Reproduce exactly the lines that run from the start of the records below to the line with "The width and height of the screenshot is (891, 426).", inclusive.

═══

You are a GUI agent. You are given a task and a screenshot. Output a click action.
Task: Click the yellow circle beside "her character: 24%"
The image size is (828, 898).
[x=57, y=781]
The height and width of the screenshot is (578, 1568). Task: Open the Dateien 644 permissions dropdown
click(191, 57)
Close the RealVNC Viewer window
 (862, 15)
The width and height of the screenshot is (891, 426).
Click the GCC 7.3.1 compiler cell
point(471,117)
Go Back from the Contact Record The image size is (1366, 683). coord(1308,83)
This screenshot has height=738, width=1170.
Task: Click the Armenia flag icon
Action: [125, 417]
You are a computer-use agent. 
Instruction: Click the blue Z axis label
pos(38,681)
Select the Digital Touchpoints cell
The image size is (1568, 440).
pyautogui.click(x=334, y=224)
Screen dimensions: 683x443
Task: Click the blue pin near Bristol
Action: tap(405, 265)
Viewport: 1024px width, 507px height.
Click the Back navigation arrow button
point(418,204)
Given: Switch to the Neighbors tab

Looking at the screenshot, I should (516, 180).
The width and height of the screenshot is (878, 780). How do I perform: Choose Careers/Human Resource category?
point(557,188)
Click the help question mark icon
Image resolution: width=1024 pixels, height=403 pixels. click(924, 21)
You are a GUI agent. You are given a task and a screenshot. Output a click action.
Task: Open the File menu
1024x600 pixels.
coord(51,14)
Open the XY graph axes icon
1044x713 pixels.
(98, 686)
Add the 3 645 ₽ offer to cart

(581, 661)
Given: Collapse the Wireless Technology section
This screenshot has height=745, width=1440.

═══

## Answer to this problem
You are a GUI agent. You are given a task and a screenshot. Output a click action.
Task: Click the yellow circle beside "her character: 24%"
The image size is (828, 898).
[x=57, y=781]
The height and width of the screenshot is (578, 1568). Task: Open the Dateien 644 permissions dropdown
click(191, 57)
Close the RealVNC Viewer window
 (862, 15)
The width and height of the screenshot is (891, 426).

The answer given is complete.